The Camden County Law Division concluded in relevant part: Further, through his assertion, defendant again attempts to trivialize the content of his message, this time by arguing that the online setting itself somehow lessens the severity of its content, and, for this reason, a prosecution therefor would not deter future perpetrators. This is simply another iteration of his prior argument that his message does not rise to the level of “sexual conduct” because it was not a physical act. As stated hereinabove, that defendant chose Instagram as the vehicle by which to deliver his message does not, by that very fact, remove it from the realm of sexual conduct. See supra at pp. 11-12. See also Maxwell, (“There is nothing in N.J.S.A. 2C:24-4 which requires physical presence and . . . accordingly, sexually explicit conversation which rises to the level of ‘sexual conduct’ can indeed be communicated by telephone.”). Accordingly, the court is not persuaded that a prosecution for the very act against which N.J.S.A. 2C:24-4 seeks to protect would not deter future offenders.
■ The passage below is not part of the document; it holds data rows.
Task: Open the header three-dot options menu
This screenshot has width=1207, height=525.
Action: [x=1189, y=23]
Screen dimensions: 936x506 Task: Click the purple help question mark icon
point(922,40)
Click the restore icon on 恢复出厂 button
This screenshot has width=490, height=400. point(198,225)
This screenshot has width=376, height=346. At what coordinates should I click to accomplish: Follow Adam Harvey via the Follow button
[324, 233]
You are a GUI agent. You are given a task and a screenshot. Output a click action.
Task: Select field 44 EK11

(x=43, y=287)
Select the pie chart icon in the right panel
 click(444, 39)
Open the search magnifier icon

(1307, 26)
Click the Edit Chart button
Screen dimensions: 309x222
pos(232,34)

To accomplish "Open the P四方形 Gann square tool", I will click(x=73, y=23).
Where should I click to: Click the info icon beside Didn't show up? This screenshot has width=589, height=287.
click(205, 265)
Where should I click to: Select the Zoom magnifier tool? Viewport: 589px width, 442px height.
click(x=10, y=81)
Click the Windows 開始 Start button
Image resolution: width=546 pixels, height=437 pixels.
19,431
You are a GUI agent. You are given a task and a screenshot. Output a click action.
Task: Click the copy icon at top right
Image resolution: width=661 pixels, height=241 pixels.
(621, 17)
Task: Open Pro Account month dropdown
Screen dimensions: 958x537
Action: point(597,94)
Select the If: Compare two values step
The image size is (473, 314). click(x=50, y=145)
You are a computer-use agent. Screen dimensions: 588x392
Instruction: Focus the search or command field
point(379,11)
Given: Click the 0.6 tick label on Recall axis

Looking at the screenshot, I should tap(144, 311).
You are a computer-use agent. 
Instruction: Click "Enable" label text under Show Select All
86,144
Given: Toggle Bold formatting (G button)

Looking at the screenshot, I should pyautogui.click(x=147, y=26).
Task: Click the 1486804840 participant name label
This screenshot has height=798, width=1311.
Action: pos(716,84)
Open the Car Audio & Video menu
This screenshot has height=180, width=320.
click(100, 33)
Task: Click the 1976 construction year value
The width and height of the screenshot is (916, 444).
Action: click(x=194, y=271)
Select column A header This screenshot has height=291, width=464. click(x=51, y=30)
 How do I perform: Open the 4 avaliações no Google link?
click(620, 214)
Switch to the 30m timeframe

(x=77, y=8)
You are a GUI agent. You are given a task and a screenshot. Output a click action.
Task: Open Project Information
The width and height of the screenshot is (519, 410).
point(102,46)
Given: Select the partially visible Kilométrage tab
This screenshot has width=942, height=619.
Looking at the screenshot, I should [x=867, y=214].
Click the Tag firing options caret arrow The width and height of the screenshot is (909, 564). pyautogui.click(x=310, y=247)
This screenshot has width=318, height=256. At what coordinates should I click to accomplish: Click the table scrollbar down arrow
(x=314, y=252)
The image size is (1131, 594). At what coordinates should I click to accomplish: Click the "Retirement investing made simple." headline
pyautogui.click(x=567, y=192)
d. Dismissal is Not Warranted under Subsection (c)
N.J.S.A. 2C:2-1(c) provides that dismissal is warranted where the defendant’s conduct presents other extenuations that it cannot reasonably be regarded as envisaged by the Legislature in forbidding the offense. The court concludes that no such extenuations exist in the present case. First, defendant’s argument that this constitutes an example of overzealous prosecution is a bald assertion without any evidentiary support and is belied by the fact that he was not charged for a more serious offense. Second, his reliance on character and context is unpersuasive as these factors are irrelevant in the instant application. Lastly, the court is not persuaded that a prosecution for the very act against which N.J.S.A. 2C:24-4 seeks to protect would not deter future offenders. For these reasons, these circumstances do not constitute extenuations and, accordingly, dismissal under subsection (c) is not warranted.
For the foregoing reasons, it cannot be said that the risk of harm to society caused by defendant’s Instagram message to J.T. asking her to “show me them huge rockets of your [sic]” is so trivial as to warrant dismissal of the prosecution. Accordingly, defendant’s motion for a de minimis dismissal is denied with prejudice. The court will issue an order consistent with this decision.
The Court repeatedly uses the phrase “the very act against which N.J.S.A. 2C:24-4 seeks to protect.” This seems to be an exaggeration when comparing a request for a topless image with the other sexual acts prohibited by the statute. Those acts include: (a)Sexual intercourse; or (b)Anal intercourse; or (c)Masturbation; or (d)Bestiality; or (e)Sadism; or (f)Masochism; or (g)Fellatio; or (h)Cunnilingus.